Thanks a lot for your help!

Paolo.
Michele Pezzutti Dec. 12, 2017, 6:42 p.m. | #6
Hi.

Yes, I looked at the text before submitting the patch.

I contacted Devroye and he confirmed that another reader had also 
pointed out this bug but not the solution. I sent him my proposed patch, 
he will look into it (no idea when though).

I would state that "comparison function for x = 1 is e^(1/78)" (which 
becomes 1/78 as the algorithm uses log-probabilities).

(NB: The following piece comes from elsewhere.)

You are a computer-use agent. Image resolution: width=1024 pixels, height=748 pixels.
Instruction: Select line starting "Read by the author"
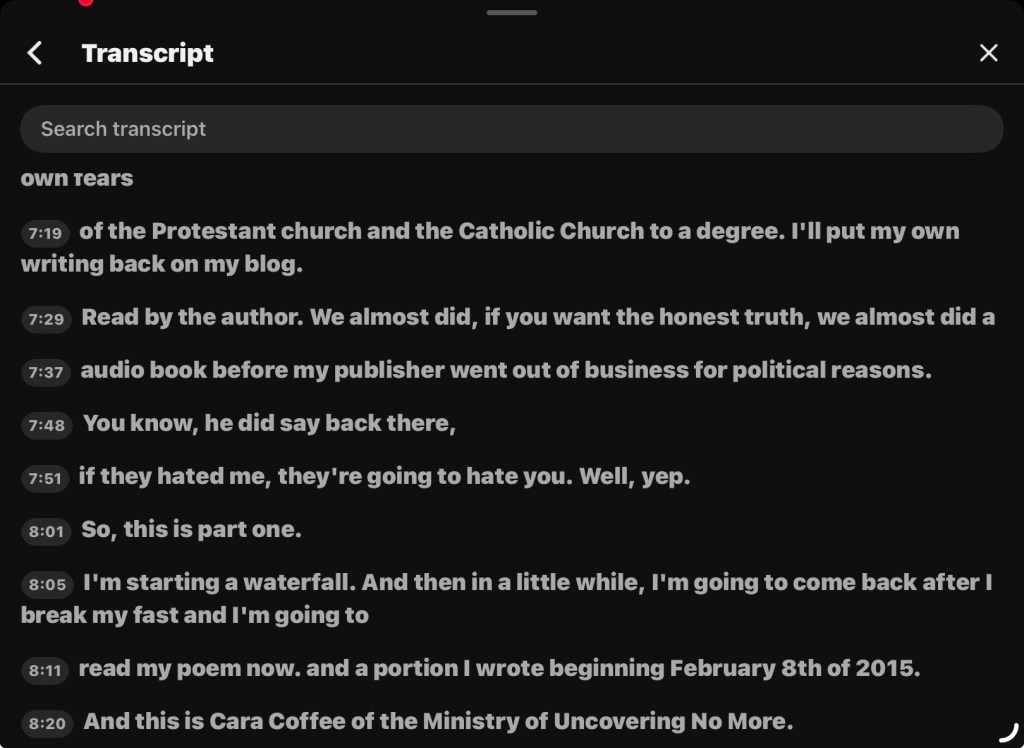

I think the change is needed because otherwise, for that particular bin, 
the rejection probability is lower than it should be, resulting in a 
higher number of samples.

Regarding your second point, I understand what you mean and I would be 
glad to help.


On 12/12/2017 01:51 AM, Paolo Carlini wrote:
> Hi,

>

> On 11/12/2017 23:16, Michele Pezzutti wrote:

>> I lowered to N = 2500000 and still fails with a good margin.

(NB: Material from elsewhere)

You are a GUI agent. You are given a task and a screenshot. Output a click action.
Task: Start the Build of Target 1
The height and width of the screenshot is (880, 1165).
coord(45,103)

> Good. At the moment however, I think we need a bit of rationale for 

> the change that you are proposing, what would you put in a comment in 

> the code? It's been a while since the last time I looked into these 

> algorithms, is there a simple way to explain why the change is needed 

> within the basic rejection method proposed by Devroye? Devroye's book 

> is freely available, have you been able to study the relevant bits 

> already? (http://www.nrbook.com/devroye/). He is also very 

> approachable in private email, if I remember correctly.

>

> Eventually, we could also agree on a good way to extend the coverage 

> of the testing, maybe for gcc8 simply add the testcase, but then, for 

> gcc9 I think we could extend it quite a bit in a consistent way, 

> something like a grid from 1.0 to 50 step 1.0 with an increased N. 

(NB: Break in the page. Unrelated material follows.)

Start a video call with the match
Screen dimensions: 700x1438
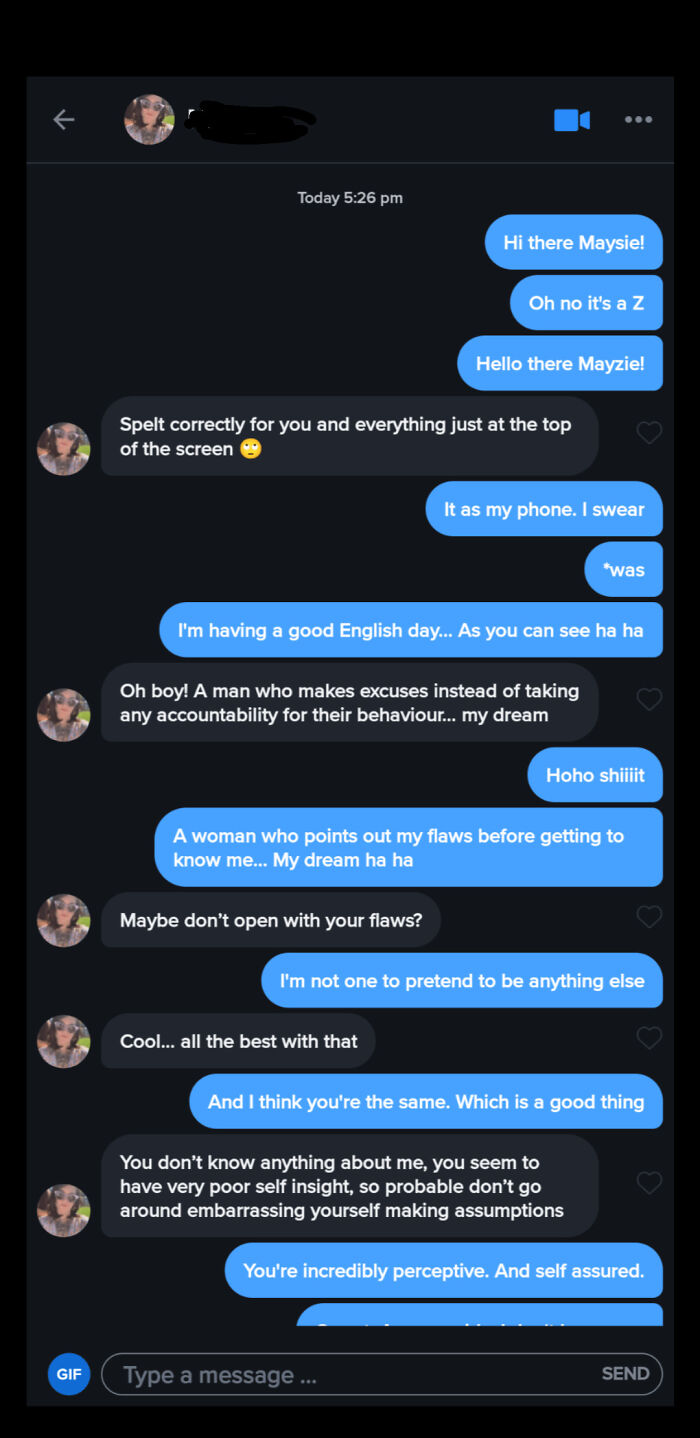pos(572,119)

> Better if we figure out something that looks generic but would also 

> have caught anyway 83237, if you see what I mean. I can take care of 

> that. For the other discrete distributions too of course.

>

> Thanks a lot for your help!

>

> Paolo.

>
Paolo Carlini Dec. 12, 2017, 8:37 p.m. | #7
Hi,

On 12/12/2017 19:42, Michele Pezzutti wrote:
> Hi.

>

> Yes, I looked at the text before submitting the patch.

>

> I contacted Devroye and he confirmed that another reader had also 

> pointed out this bug but not the solution. I sent him my proposed 

> patch, he will look into it (no idea when though).

Nice.
> I would state that "comparison function for x = 1 is e^(1/78)" (which 

> becomes 1/78 as the algorithm uses log-probabilities).

>

> I think the change is needed because otherwise, for that particular 

> bin, the rejection probability is lower than it should be, resulting 

> in a higher number of samples.

Ok. Ideally I would be much less nervous about committing the patch if 
we either 1- Had Luc's explicit green light; 2- Were able to *rigorously 
deduce* within the framework of the book why the change is needed. That 
said, the patch makes sense to me and so far holds up well in all my 
tests (I'm currently running a full make check). I would say, let's wait 
a week or so and then make the final decision. Jon, do you agree? Ideas 
about further testing? (eg, some code you are aware of stressing Poisson?)

Thanks again,
Paolo.
Jonathan Wakely Dec. 13, 2017, 11:51 a.m. | #8
On 12/12/17 21:37 +0100, Paolo Carlini wrote:
>Hi,

>

>On 12/12/2017 19:42, Michele Pezzutti wrote:

>>Hi.

>>

>>Yes, I looked at the text before submitting the patch.

>>

>>I contacted Devroye and he confirmed that another reader had also 

>>pointed out this bug but not the solution. I sent him my proposed 

>>patch, he will look into it (no idea when though).

>Nice.

>>I would state that "comparison function for x = 1 is e^(1/78)" 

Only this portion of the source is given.